Learn to spot team-building opportunities
The construction spouse soon learns that every day can be full of challenges that can be detrimental to the company when the employees are not working together. Bickering, name calling, and taking sides often are symptoms of crews that are not functioning to their full potential. The construction spouse, if she is engaged with the business, will often spot this need before her husband, who may have his nose so low into getting the work done that he misses some of the dynamics that are ripping the crews apart.
The construction spouse, when observing such negative performance and behavior, would be wise to organize some teambuilding. This might be as simple as bringing some pizza to the jobsite for lunch or conducting some meetings before or after work that address how the employees can work better together rather than fighting one another. Heck, just taking the time to listen to some of the worker complaints and then addressing them can go a long way toward building greater teamwork.

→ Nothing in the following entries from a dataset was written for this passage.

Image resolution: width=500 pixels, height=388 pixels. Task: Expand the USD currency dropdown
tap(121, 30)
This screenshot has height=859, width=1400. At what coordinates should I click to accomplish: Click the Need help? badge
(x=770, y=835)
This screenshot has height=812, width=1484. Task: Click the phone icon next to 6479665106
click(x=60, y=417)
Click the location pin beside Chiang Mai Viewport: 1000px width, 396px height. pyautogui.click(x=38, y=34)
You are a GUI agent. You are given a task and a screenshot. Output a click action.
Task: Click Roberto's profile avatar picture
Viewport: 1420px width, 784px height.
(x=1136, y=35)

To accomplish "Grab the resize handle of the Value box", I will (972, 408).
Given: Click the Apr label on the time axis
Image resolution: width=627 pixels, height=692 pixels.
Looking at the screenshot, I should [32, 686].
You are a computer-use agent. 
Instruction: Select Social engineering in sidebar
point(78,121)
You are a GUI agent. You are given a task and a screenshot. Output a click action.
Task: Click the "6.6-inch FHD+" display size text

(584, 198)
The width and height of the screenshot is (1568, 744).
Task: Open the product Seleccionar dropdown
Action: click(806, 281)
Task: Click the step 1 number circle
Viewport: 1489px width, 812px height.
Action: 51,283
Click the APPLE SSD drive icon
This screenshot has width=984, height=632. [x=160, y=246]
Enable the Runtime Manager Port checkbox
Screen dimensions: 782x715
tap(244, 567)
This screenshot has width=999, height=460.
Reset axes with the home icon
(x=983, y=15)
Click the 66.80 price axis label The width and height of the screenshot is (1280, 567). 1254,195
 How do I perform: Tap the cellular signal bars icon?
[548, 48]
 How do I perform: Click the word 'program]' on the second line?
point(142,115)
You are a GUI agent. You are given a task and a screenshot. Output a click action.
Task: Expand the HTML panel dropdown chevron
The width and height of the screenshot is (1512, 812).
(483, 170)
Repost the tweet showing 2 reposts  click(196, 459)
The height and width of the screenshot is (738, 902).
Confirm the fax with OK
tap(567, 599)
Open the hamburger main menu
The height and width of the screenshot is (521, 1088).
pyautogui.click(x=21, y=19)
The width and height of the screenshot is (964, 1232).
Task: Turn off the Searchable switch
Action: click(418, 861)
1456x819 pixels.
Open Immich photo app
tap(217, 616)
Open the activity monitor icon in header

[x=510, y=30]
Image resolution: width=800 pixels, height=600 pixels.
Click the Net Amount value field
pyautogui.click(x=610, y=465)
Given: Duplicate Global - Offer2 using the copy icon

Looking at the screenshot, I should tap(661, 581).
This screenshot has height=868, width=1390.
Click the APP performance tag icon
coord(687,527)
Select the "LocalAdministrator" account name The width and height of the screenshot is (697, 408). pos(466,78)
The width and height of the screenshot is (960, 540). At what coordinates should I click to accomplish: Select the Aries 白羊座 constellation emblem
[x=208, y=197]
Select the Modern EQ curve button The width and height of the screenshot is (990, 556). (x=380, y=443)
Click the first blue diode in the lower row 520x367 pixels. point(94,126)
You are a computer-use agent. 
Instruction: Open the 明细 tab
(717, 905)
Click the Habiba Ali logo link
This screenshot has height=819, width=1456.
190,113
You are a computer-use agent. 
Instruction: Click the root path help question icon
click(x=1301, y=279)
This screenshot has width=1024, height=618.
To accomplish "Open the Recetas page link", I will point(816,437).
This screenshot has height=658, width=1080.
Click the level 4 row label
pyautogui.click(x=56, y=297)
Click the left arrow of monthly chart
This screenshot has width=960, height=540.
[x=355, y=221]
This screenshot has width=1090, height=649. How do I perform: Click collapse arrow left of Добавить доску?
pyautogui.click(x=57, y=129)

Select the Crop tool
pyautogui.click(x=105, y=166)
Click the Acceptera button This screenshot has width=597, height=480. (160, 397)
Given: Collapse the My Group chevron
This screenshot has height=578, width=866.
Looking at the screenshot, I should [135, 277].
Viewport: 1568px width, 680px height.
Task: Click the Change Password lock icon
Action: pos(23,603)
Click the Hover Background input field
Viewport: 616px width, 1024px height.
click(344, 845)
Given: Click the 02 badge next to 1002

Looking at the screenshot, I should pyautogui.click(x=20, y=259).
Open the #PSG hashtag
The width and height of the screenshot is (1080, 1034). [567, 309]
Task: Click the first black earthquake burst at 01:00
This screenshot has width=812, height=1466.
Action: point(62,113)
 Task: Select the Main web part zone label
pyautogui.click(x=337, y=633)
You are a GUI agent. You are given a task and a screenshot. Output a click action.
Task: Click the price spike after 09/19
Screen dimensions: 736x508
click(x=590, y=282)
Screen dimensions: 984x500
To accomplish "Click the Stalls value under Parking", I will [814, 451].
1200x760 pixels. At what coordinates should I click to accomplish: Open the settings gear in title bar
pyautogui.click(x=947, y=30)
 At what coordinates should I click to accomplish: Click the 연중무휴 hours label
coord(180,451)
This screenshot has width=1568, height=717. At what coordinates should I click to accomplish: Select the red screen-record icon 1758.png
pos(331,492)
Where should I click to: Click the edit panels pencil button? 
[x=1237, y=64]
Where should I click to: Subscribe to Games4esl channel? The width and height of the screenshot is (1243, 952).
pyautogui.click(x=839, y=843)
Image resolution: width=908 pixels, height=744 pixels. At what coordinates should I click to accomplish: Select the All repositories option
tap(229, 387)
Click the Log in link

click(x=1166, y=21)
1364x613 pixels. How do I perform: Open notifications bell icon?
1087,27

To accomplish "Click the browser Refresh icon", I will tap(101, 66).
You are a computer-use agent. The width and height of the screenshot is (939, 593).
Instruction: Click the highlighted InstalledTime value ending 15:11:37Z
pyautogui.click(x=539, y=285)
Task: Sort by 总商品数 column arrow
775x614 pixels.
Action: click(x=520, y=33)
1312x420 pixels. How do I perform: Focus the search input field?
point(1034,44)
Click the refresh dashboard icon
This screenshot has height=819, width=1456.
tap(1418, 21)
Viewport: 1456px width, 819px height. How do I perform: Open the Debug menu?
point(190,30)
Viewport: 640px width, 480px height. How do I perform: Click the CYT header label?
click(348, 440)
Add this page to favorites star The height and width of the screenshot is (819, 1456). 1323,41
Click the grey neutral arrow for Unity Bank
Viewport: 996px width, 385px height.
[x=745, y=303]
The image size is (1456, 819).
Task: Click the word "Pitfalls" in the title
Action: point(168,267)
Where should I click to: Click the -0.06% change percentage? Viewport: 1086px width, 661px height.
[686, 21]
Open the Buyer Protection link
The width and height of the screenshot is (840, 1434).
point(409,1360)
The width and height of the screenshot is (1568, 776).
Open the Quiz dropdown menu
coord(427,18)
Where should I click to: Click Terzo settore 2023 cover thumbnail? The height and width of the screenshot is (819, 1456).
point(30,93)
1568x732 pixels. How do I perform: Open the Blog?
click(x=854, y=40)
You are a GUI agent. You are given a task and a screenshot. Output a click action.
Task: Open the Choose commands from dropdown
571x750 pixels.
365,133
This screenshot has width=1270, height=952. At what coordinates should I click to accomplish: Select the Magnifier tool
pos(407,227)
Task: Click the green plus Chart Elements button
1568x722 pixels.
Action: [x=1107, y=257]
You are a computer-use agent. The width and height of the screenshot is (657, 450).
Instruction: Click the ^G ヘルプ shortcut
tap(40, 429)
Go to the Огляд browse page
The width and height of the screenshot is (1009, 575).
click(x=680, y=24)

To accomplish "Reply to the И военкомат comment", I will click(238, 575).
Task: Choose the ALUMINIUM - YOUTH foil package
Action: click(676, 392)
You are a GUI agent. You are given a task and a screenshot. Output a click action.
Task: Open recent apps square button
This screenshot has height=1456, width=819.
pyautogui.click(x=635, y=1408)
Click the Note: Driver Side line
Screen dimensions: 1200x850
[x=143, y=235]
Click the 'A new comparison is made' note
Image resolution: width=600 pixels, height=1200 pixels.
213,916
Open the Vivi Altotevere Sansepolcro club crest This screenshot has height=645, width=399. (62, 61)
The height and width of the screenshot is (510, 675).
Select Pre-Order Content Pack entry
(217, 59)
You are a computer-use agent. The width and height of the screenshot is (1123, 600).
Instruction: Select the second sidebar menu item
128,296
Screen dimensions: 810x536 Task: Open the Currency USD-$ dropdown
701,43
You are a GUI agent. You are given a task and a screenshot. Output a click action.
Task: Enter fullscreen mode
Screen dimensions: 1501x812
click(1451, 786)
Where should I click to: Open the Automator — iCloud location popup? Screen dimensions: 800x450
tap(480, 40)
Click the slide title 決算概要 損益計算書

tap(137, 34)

Recognize individual contribution
This last learning point really addresses the fight against favoritism. It is quite common, and human, to like some people more than others. Some employees are just easier to like, to talk with and to appreciate. However, in construction it is important not to play favorites or pit one employee against another. Not every employee is super talented or gifted but can still be positioned to contribute to the overall success of the crew and the company. Important to raising individual’s potential, the construction spouse can be more active in appreciating the contribution of each employee and recognize that contribution with saying, “thank you.”
Like any other construction leader, the Construction Spouse will be challenged to communicate clearly, consistently and carefully. She needs to model expected company behavior, respecting the rules of the company, not taking advantage of her position as an owner, a spouse to the owner, or both.
The role of the construction spouse is not an easy one to fulfill. In many ways, the pressure is on the spouse to be professional, patient and proactive without giving the impression that she is questioning or undermining the leadership of her husband; truly a balancing act hard to maintain.